━━━━━ Data supplied

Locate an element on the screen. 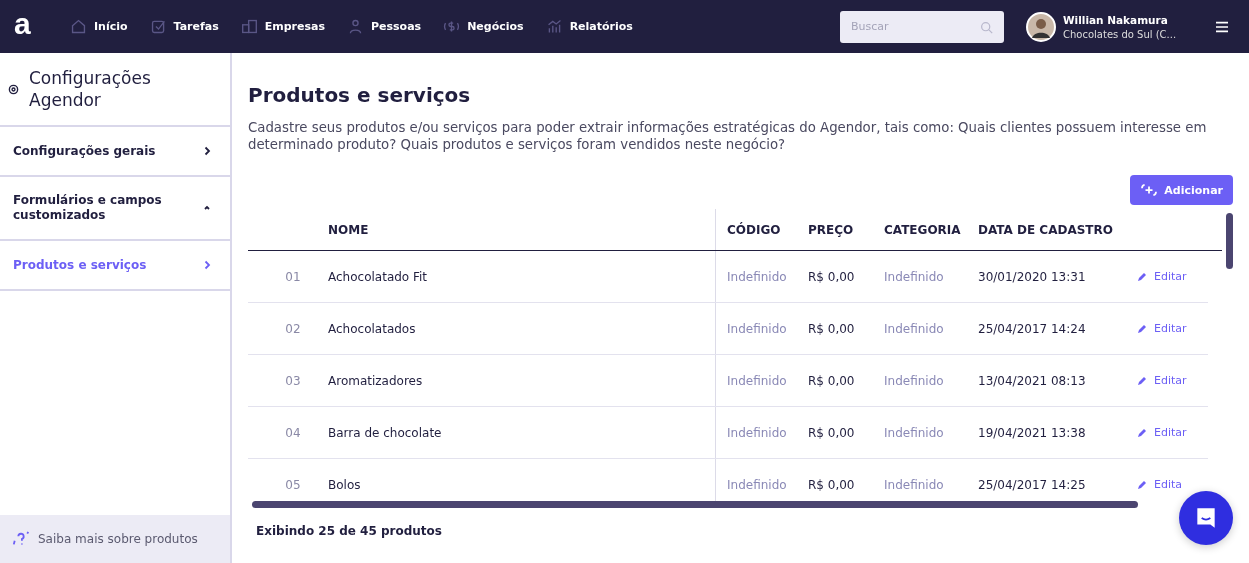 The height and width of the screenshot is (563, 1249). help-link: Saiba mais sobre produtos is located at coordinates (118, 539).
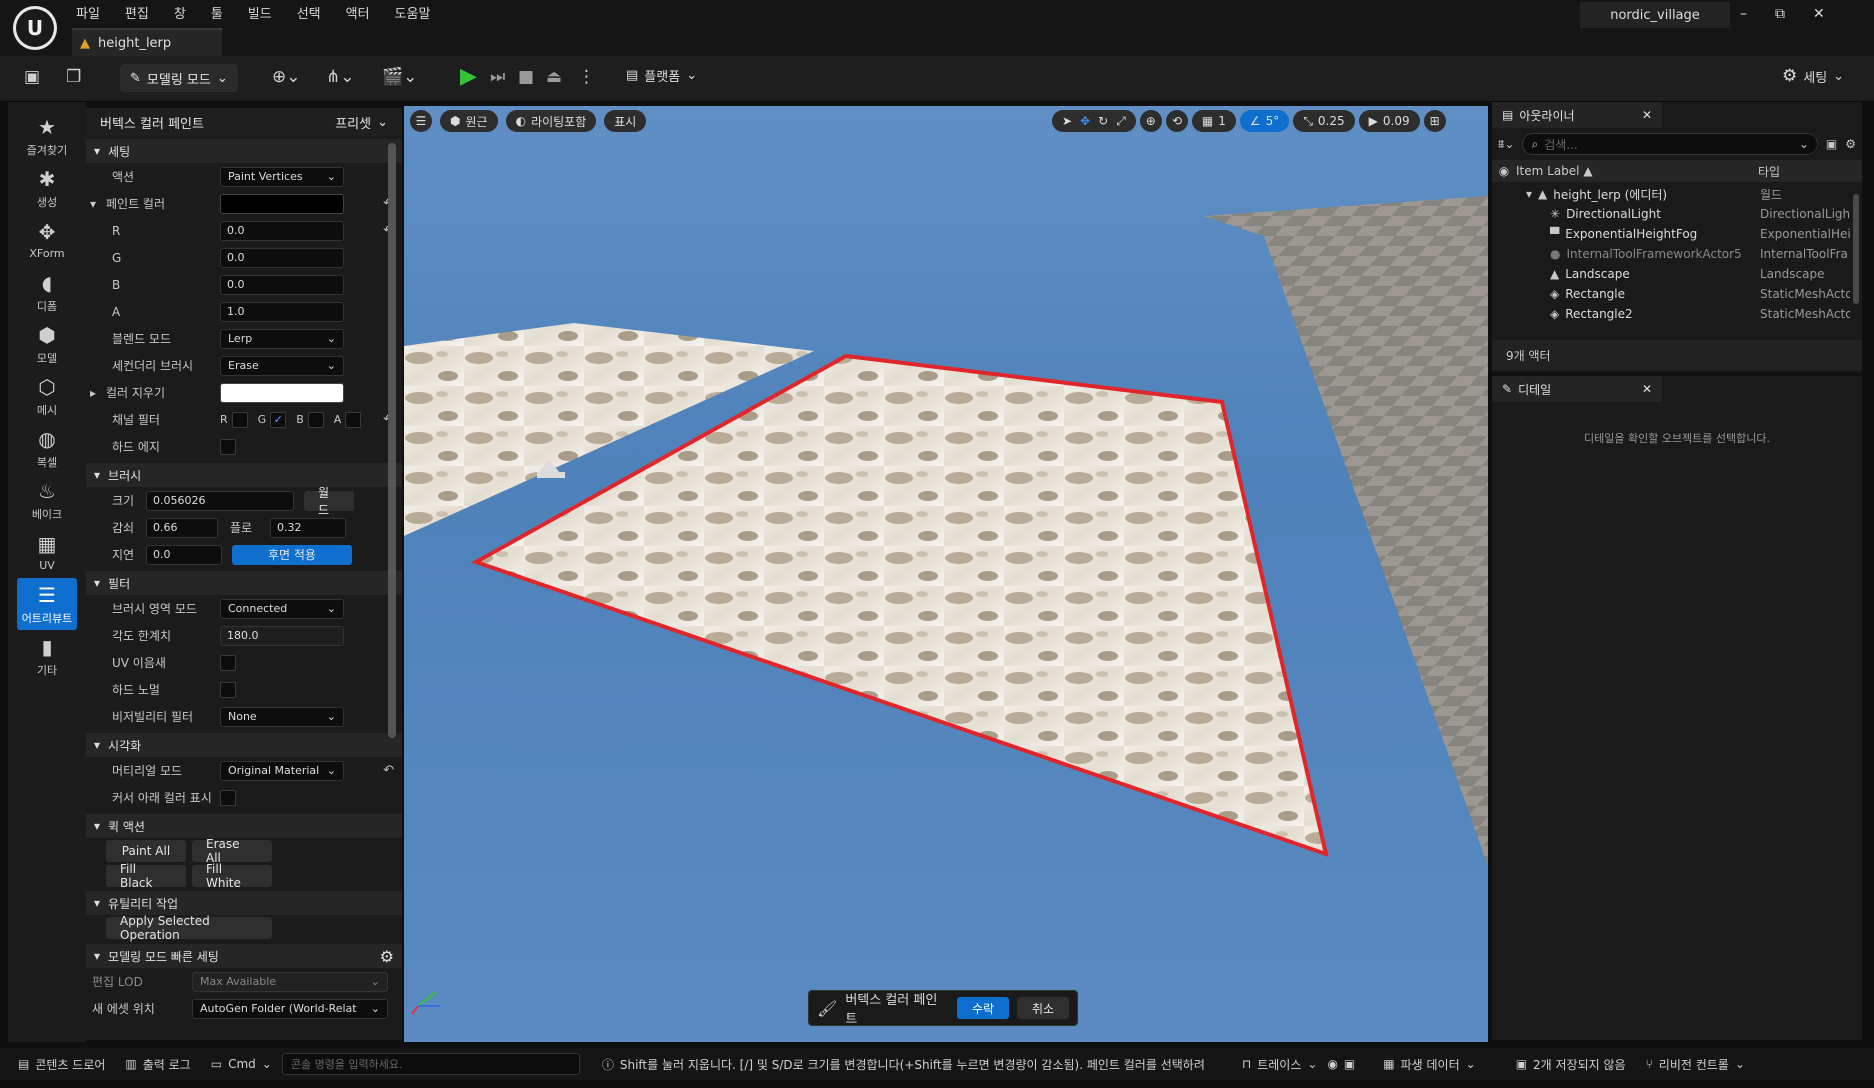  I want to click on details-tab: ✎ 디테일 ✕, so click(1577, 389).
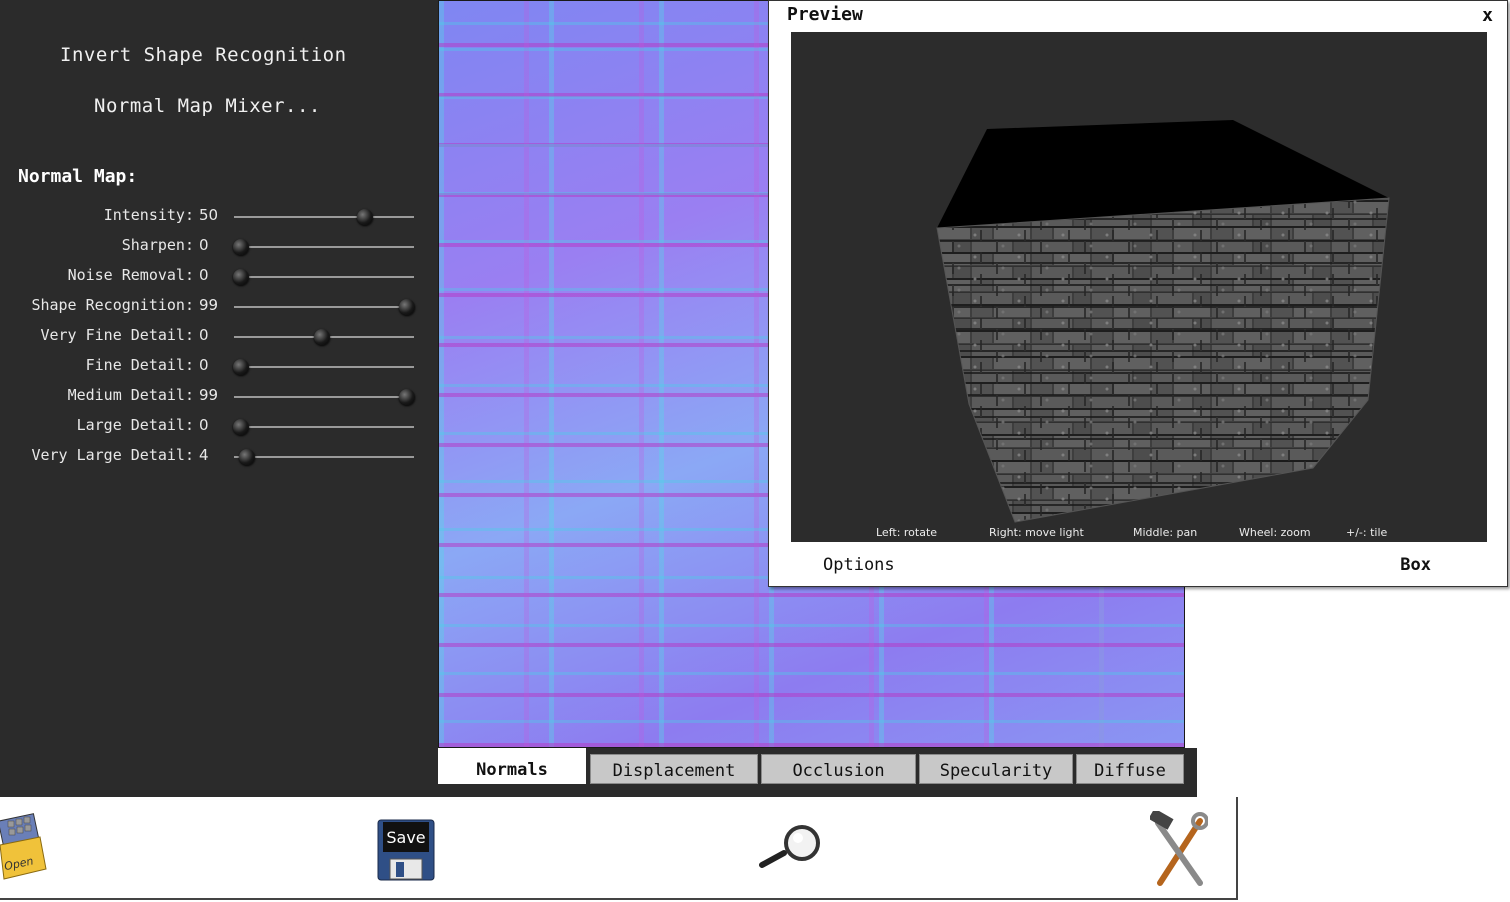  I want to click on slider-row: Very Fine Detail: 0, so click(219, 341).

━━━━━━━━━━
━━━━━ Data supplied

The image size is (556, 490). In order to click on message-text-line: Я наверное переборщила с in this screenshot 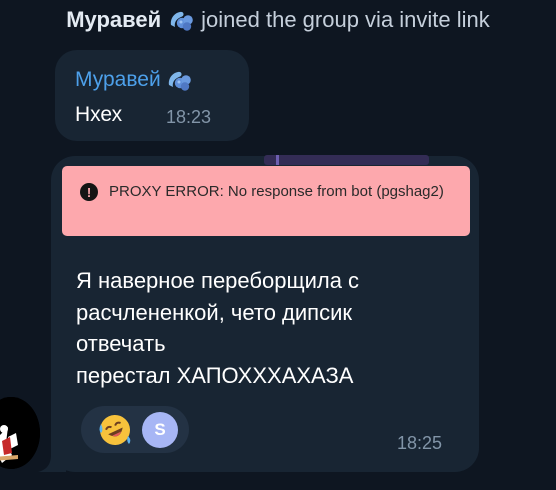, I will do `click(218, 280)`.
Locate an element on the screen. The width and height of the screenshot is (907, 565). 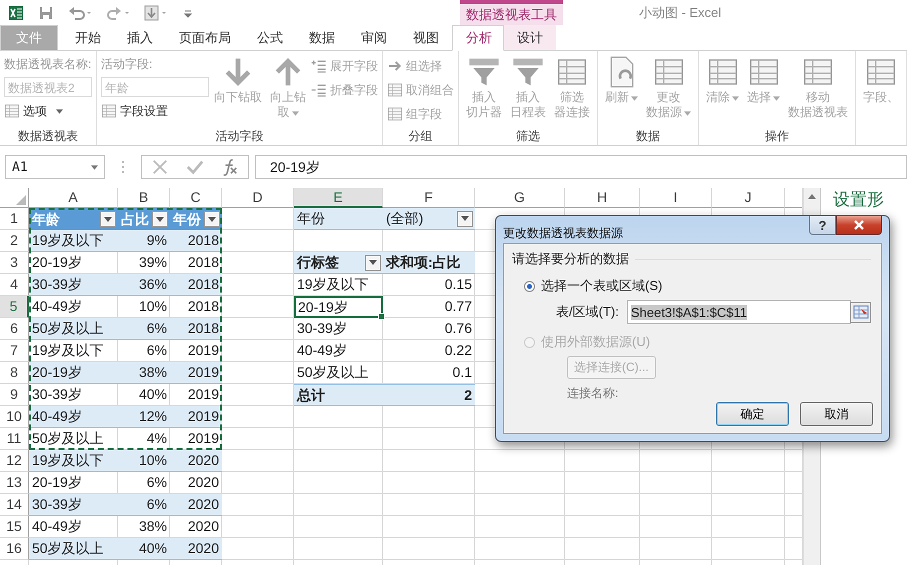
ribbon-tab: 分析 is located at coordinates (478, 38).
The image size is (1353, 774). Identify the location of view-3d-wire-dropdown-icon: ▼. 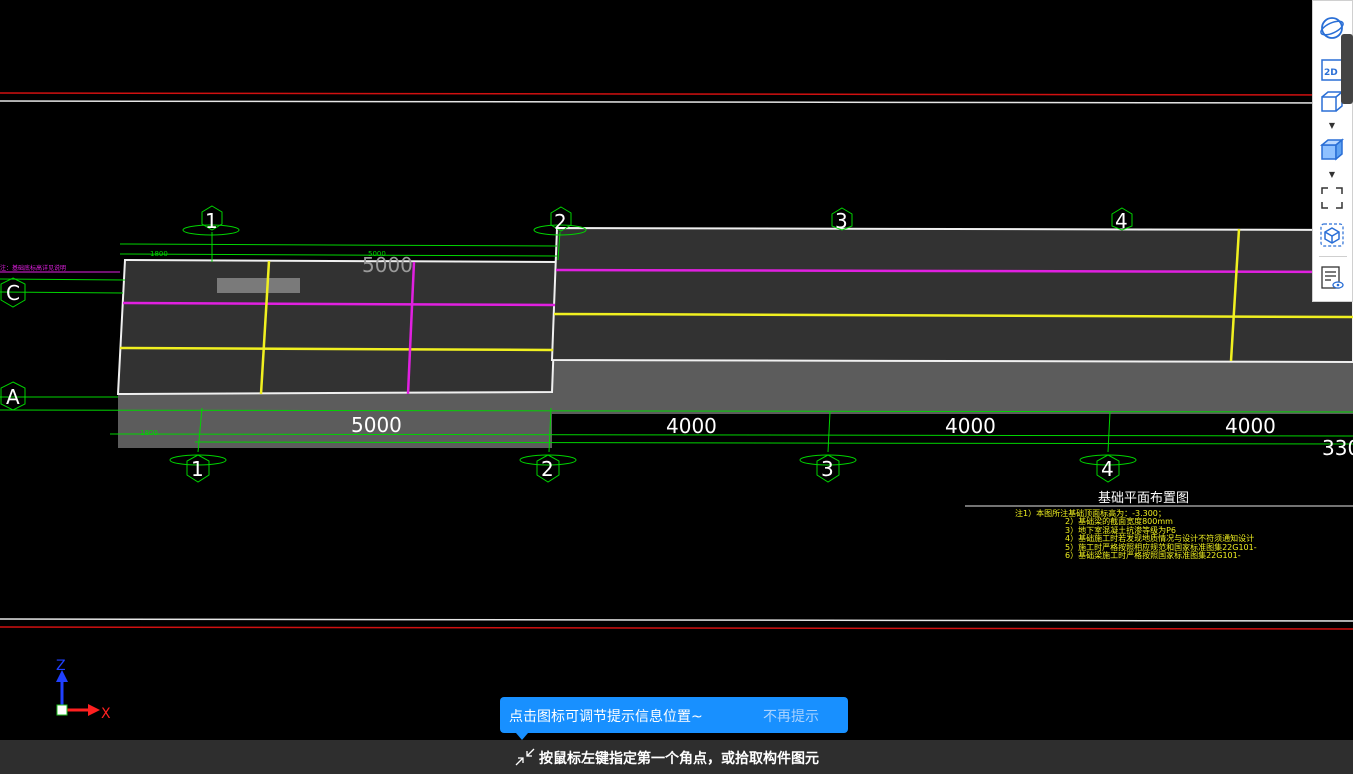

━━━━━━━━━━
━━━━━ Data supplied

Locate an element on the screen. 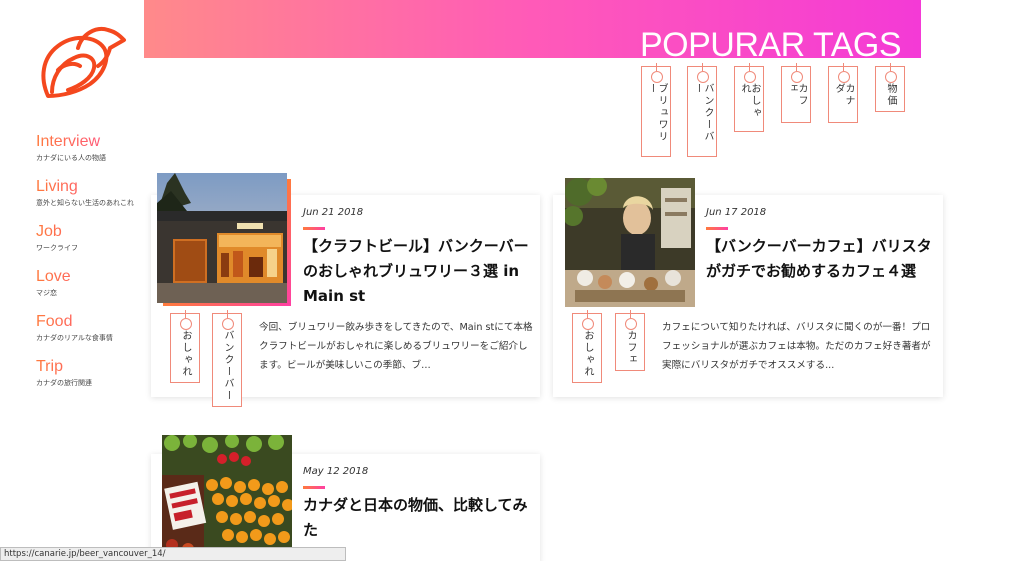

━━━━━━━━━━

[Exercise requirements]:
Duplicate the lines from the line with "Locate an element on the screen. The" to the line with "The image size is (1353, 774).", leaving the pictures out.

[Task response]:
Locate an element on the screen. The width and height of the screenshot is (907, 565). 
ribbon-tab: 分析 is located at coordinates (478, 38).
The image size is (1353, 774). Identify the location of view-3d-wire-dropdown-icon: ▼. 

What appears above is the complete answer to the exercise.